Concrètement, un nouveau mode de calcul s’applique aux personnes nées entre 1964 et 1970 qui remplissent les conditions de carrière longue : elles peuvent partir quelques mois plus tôt qu’avec les règles issues de la réforme. Attention à la date d’effet, elle est stricte : seuls les assurés dont la retraite prend effet à compter du 1er septembre 2026 sont concernés. Partir en août plutôt qu’en septembre peut donc vous faire perdre le bénéfice de la mesure.
La même loi modifie aussi, à partir du 1er septembre 2026, la façon dont certaines périodes assimilées sont prises en compte dans la durée cotisée. Si votre dossier repose sur des trimestres de chômage, de maladie ou d’invalidité, faites-le revérifier après cette date.

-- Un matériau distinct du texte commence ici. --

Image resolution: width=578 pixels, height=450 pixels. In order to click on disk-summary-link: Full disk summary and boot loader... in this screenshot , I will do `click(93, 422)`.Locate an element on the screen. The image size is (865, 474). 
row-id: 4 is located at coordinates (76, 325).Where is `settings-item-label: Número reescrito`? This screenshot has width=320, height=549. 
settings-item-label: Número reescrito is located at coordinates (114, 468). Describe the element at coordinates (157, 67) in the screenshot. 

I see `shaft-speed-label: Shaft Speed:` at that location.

Comment connaître votre date
Il n’existe pas de raccourci fiable, et c’est pour cette raison que nous ne proposons pas de calculateur maison sur ce sujet : le résultat dépend de votre relevé de carrière réel, trimestre par trimestre. La démarche sûre tient en trois étapes.

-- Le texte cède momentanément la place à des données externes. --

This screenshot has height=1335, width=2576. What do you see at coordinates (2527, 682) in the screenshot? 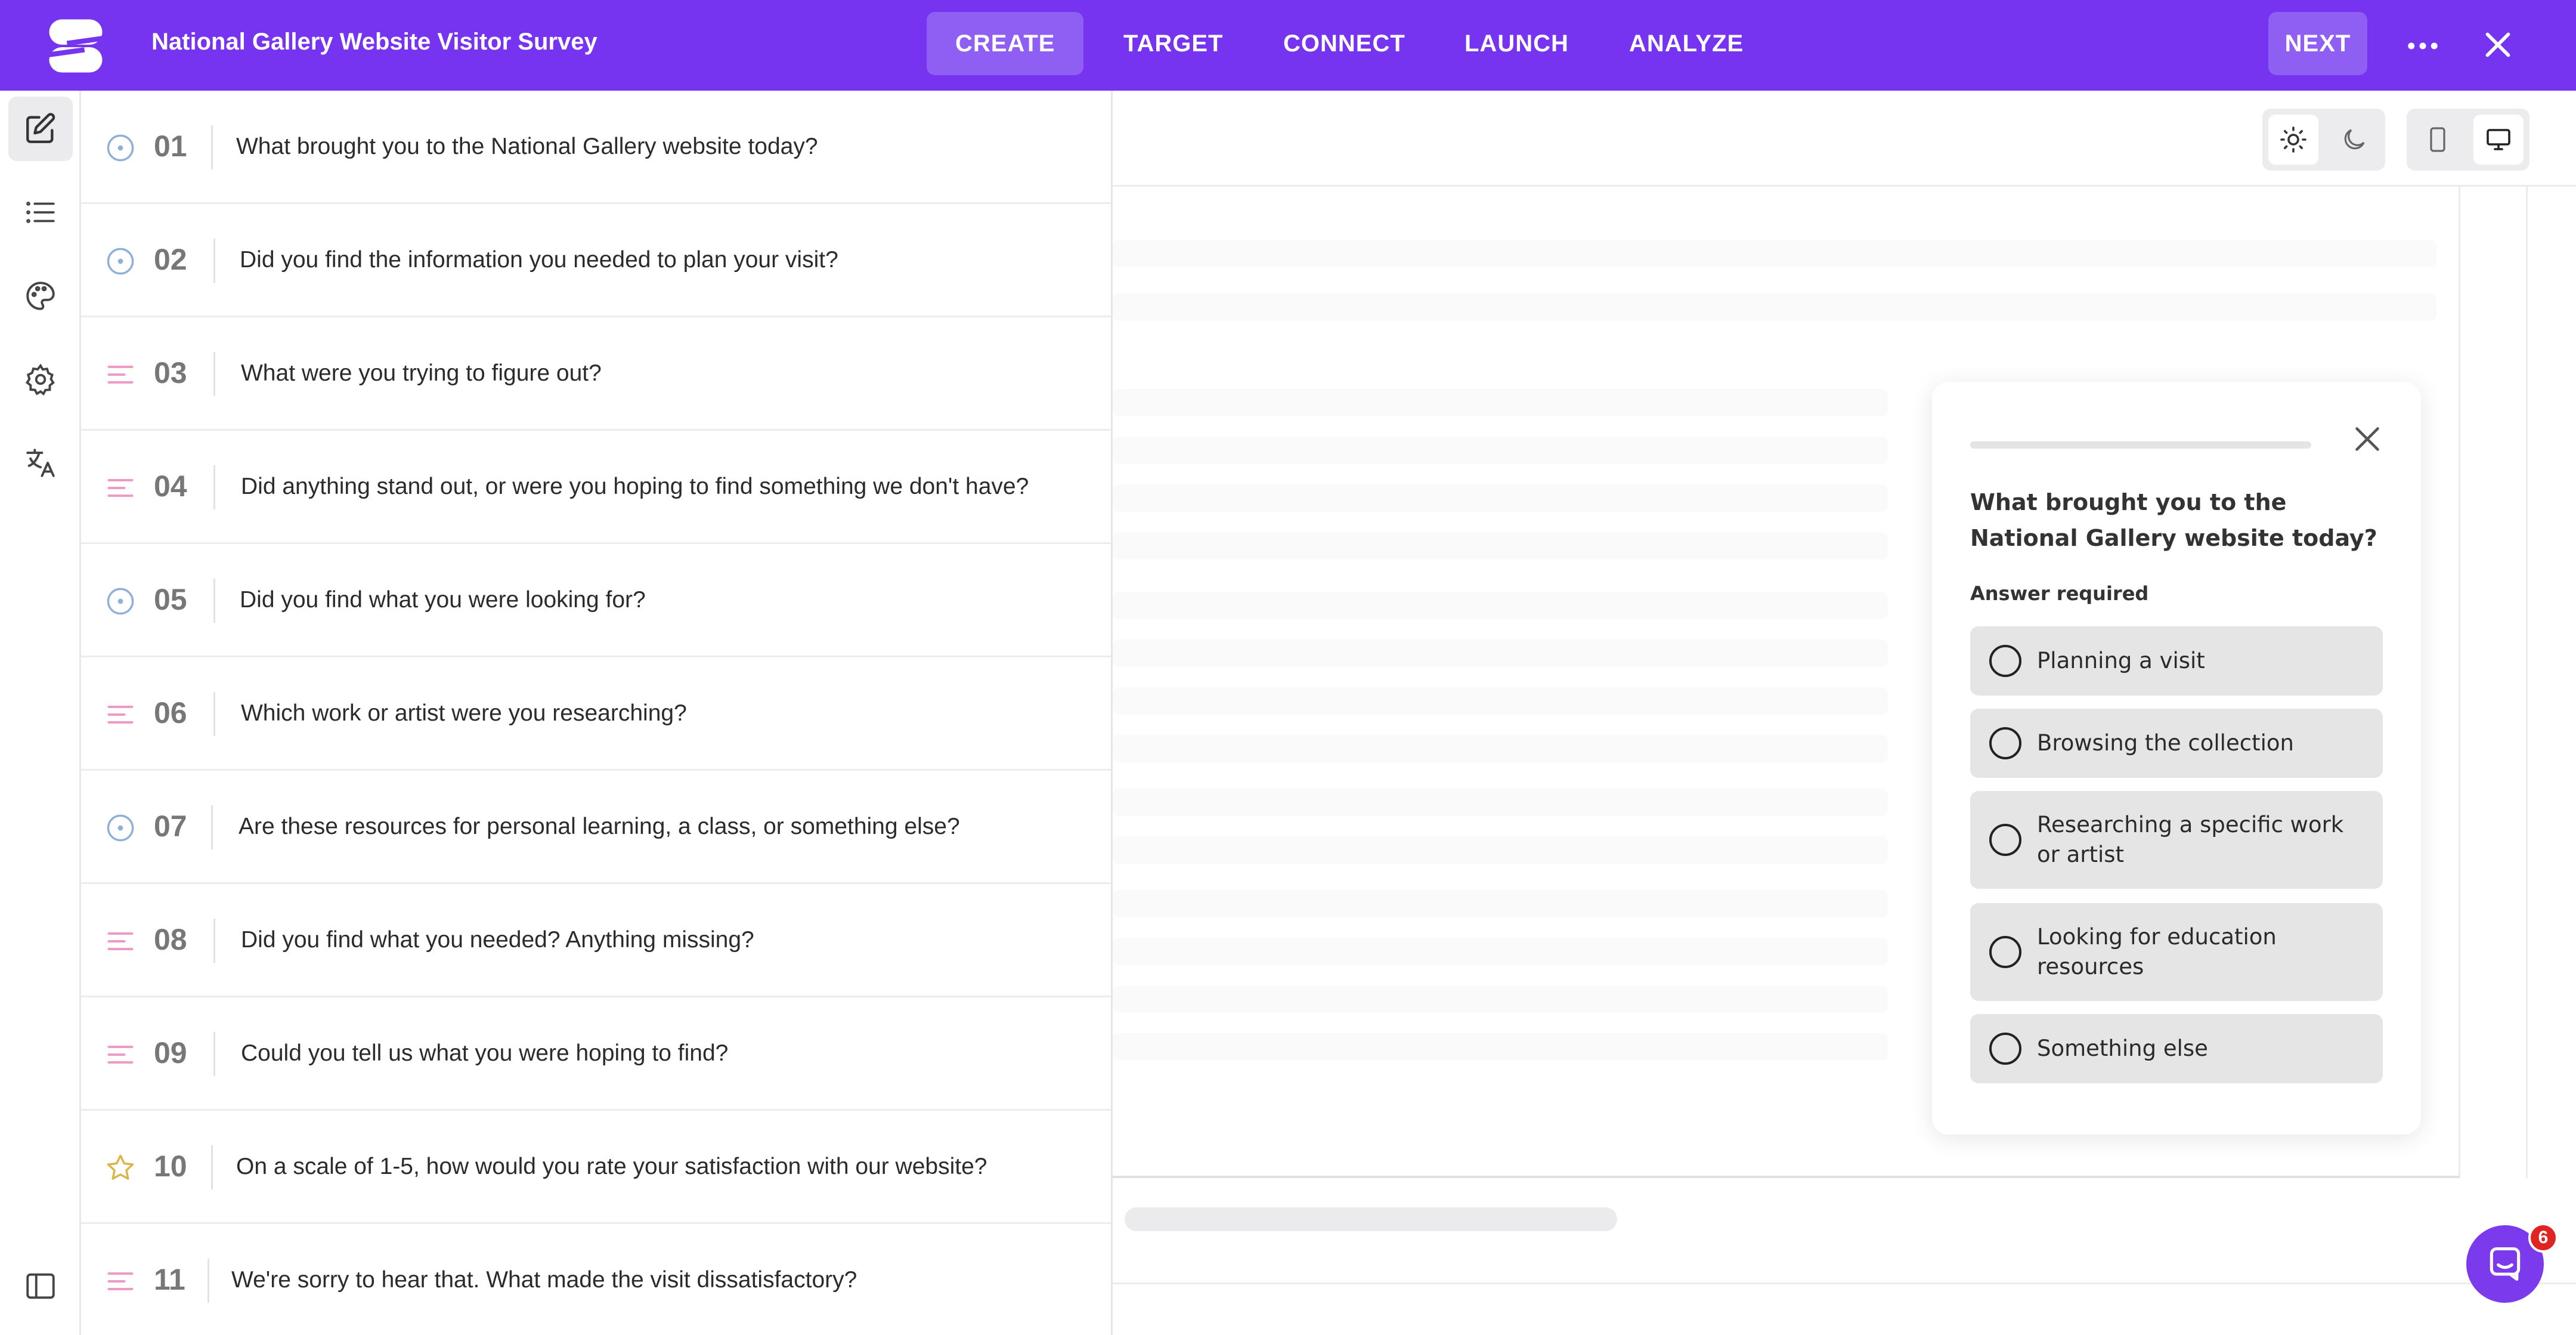
I see `canvas-edge` at bounding box center [2527, 682].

- Vérifiez votre relevé de carrière sur votre compte retraite. Un trimestre oublié, un employeur manquant, et votre date de départ recule. À partir de 55 ans, vous pouvez demander une rectification.
- Utilisez le simulateur officiel de l’Assurance retraite dédié à la carrière longue : il demande votre année de naissance et l’âge de début d’activité, et donne les conditions applicables à votre génération.
- Demandez votre attestation de départ anticipé depuis votre espace personnel. C’est le document qui fait foi, provisoire ou définitif selon la date.
La demande de retraite elle-même se fait environ 5 mois avant la date de départ souhaitée, en une demande unique valable pour tous vos régimes.
Les erreurs qui coûtent des mois
- Démissionner avant confirmation. Ne quittez jamais votre emploi avant d’avoir la confirmation écrite de tous vos régimes, de base et complémentaires. Une erreur de trimestre et vous vous retrouvez sans salaire et sans pension.
- Ignorer les périodes assimilées. Service national, chômage, maladie, maternité : beaucoup croient que seules les périodes travaillées comptent et renoncent à tort.
- Ne pas corriger son relevé de carrière. Les oublis d’employeurs anciens sont fréquents et se corrigent, mais seulement si vous les signalez.
- Se fier à un tableau trouvé en ligne. Les conditions changent par génération et viennent d’être modifiées. Seul le simulateur officiel, alimenté par votre carrière réelle, fait foi.
- Négliger la date d’effet du 1er septembre 2026 si vous êtes né entre 1964 et 1970.